Finance Midterm 2 Flashcards
Volatility is measured by:
- Variance
- Standard Deviation
Volatility of returns is what is considered as
Risk
Diversification:
Strategy designed to reduce risk by spreading the portfolio across many investments. This is possible because assets possess two kinds of risk.
Unique risk:
Risk factors affecting only that firm. Also called specific, diversifiable or non-systematic risk
Market risk:
Economy-wide (macroeconomic) source of risk that affects the overall stock market.
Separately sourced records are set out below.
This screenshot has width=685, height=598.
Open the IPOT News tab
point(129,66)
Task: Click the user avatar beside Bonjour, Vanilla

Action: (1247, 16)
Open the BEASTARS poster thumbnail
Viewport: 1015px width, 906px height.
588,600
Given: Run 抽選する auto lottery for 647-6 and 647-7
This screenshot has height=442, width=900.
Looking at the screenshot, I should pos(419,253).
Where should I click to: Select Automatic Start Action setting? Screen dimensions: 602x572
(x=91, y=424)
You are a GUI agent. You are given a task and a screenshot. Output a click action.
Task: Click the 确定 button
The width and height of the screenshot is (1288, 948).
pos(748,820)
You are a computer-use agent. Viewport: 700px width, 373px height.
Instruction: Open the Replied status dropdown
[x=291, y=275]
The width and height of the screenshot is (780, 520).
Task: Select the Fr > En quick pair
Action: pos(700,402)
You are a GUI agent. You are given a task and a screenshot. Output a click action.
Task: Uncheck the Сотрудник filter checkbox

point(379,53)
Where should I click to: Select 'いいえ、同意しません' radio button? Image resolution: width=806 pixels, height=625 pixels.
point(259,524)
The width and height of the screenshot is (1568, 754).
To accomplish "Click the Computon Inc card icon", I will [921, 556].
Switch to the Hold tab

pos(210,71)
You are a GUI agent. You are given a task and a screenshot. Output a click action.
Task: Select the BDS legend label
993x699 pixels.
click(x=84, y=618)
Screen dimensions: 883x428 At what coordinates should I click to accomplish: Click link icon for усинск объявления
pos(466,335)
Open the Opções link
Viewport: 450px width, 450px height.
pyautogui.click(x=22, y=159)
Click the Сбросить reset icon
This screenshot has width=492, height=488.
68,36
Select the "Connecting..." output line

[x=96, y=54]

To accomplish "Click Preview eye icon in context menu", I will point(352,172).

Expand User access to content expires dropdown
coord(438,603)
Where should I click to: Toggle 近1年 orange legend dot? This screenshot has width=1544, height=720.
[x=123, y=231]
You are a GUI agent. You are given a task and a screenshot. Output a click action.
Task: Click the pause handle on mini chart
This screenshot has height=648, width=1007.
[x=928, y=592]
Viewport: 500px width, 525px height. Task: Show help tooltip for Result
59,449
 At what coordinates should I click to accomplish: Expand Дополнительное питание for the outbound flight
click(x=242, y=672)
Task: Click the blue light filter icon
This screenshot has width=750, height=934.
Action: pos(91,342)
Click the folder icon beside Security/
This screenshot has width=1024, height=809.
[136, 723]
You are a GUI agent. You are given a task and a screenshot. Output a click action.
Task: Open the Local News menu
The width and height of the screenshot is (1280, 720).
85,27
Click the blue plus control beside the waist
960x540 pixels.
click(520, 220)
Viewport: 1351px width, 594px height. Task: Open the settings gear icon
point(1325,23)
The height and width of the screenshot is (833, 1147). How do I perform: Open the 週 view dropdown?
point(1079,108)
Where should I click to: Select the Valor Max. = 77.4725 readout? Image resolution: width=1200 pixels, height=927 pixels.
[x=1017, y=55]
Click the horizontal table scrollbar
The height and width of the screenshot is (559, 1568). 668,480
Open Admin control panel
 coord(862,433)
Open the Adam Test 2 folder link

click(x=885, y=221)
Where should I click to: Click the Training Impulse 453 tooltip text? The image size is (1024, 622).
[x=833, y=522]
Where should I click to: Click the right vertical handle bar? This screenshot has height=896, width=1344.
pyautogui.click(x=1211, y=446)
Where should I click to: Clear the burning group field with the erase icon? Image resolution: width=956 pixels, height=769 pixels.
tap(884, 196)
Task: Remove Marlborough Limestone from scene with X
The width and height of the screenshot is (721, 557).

Also called systematic or non-diversifiable risk
Portfolio Risk:
Portfolio standard deviation depends on the individuals stocks’ standard deviation and also on their correlation to one another
You cannot eliminate all risk from a portfolio by adding
Securities
Typically, once you get beyond 15 stocks, adding more stocks does
Very little to reduce the risk of the portfolio
The risk that cannot be diversified away is called:
Market risk (or systematic or non-diversifiable risk)
For reasonably well diversified portfolio
Only market risk matter
Capital Asset Pricing Model (CAPM)
A Model to analyze the risk and required rates of return on assets when held in portfolios
7 assumptions of CAPM:
- Investors choose among portfolios on the basis of means and standard deviation
- Individuals can borrow and lend at the risk-free rate
- Investors have homogeneous expectations
- Assets are perfectly divisible and liquid
- Not transactions costs or taxes
- Investors are price takers
- Quantities of all assets are given and fixed
The Market Portfolio:
Portfolio of all assets in the economy. In practice a broad stock market index, such as the S&P/TSX or S&P Composite Index, is used to represent the market
The market portfolio is used as a
Benchmark to measure the risk of individual stock
Beta
Sensitivity of a stock’s return on the market portfolio and a measure of market risk
Portfolio Beta
The weighted average of the betas of the individual assets; with the weight being equal to the proportion of wealth invested in each asset
Market Risk Premium
The difference between the expected return on the market portfolio and the interest rate on Treasury bills (risk free asset)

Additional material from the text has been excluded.